Exercise data ▸
··········

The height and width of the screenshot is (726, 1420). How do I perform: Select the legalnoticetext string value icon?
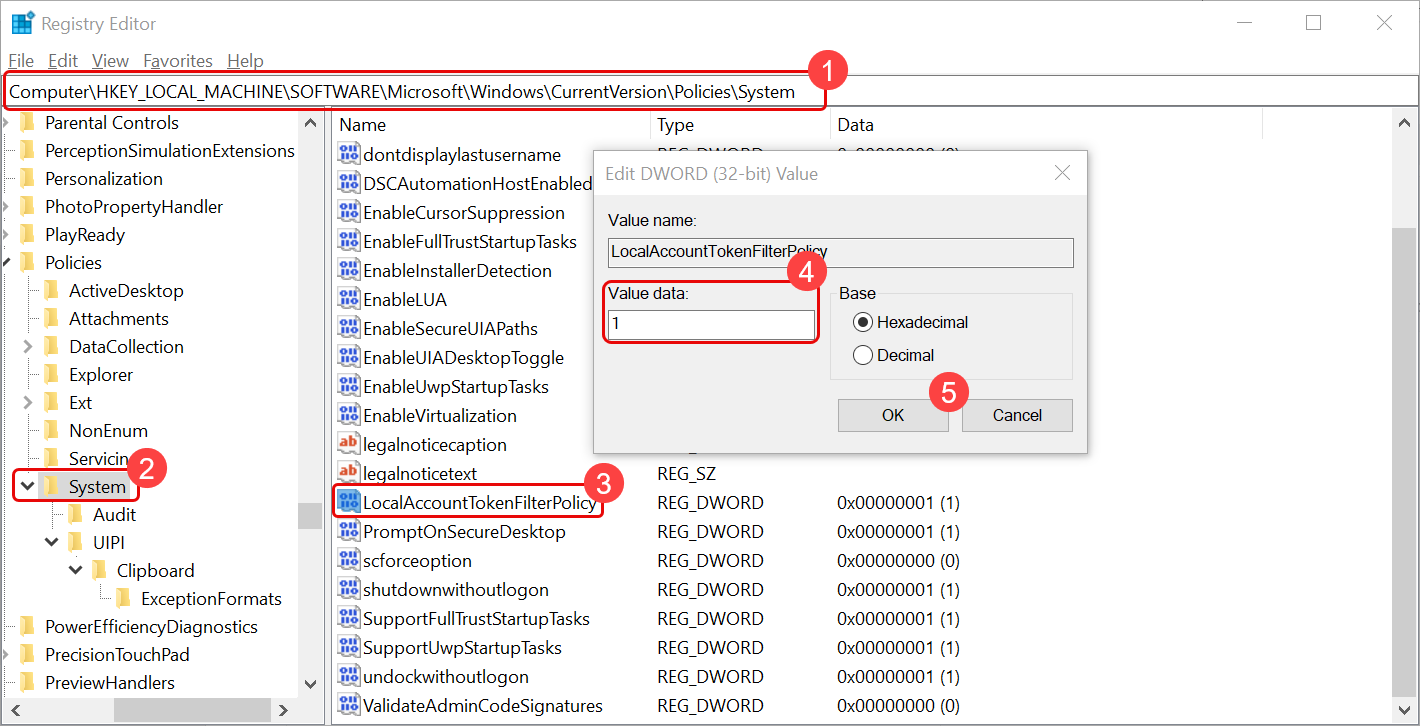click(x=349, y=473)
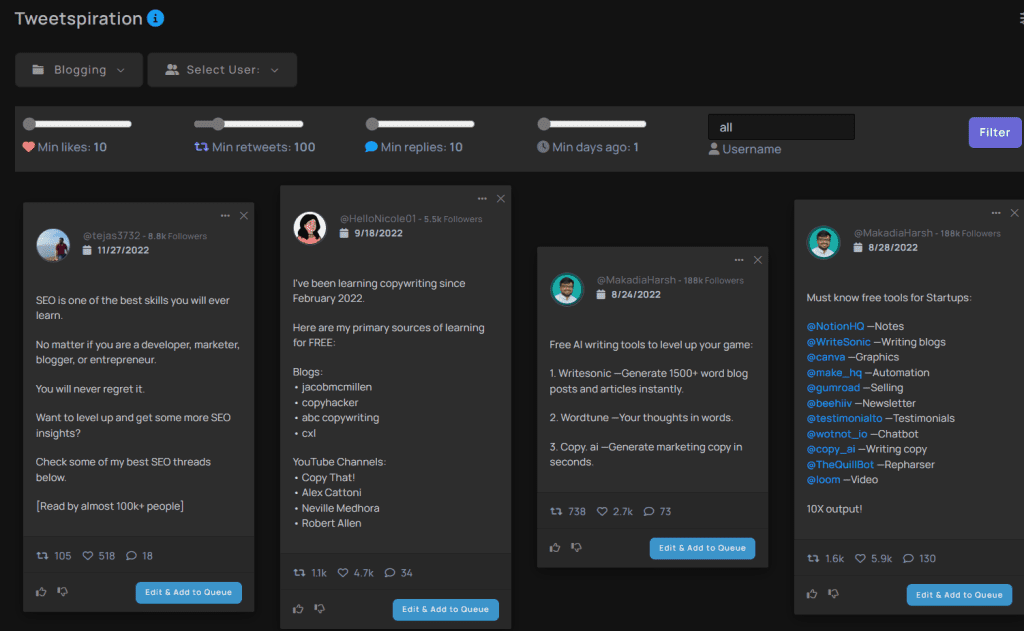Click heart icon showing 5.9k likes
Viewport: 1024px width, 631px height.
click(861, 559)
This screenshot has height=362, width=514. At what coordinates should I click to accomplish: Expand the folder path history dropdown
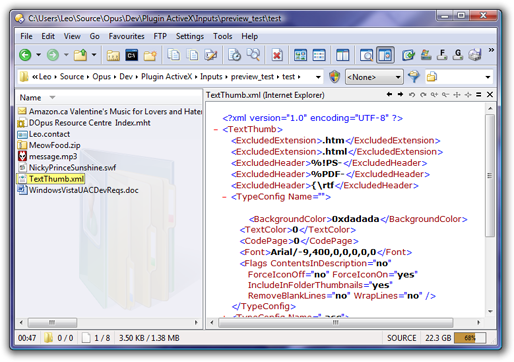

··········

Problem description ▸
All of the records above are to be written out exactly, minus their images.

Output for this task ▸
The height and width of the screenshot is (726, 1420). How do I perform: Select the legalnoticetext string value icon?
click(x=349, y=473)
Click heart icon showing 5.9k likes
Viewport: 1024px width, 631px height.
click(861, 559)
This screenshot has height=362, width=514. At what coordinates should I click to accomplish: Expand the folder path history dropdown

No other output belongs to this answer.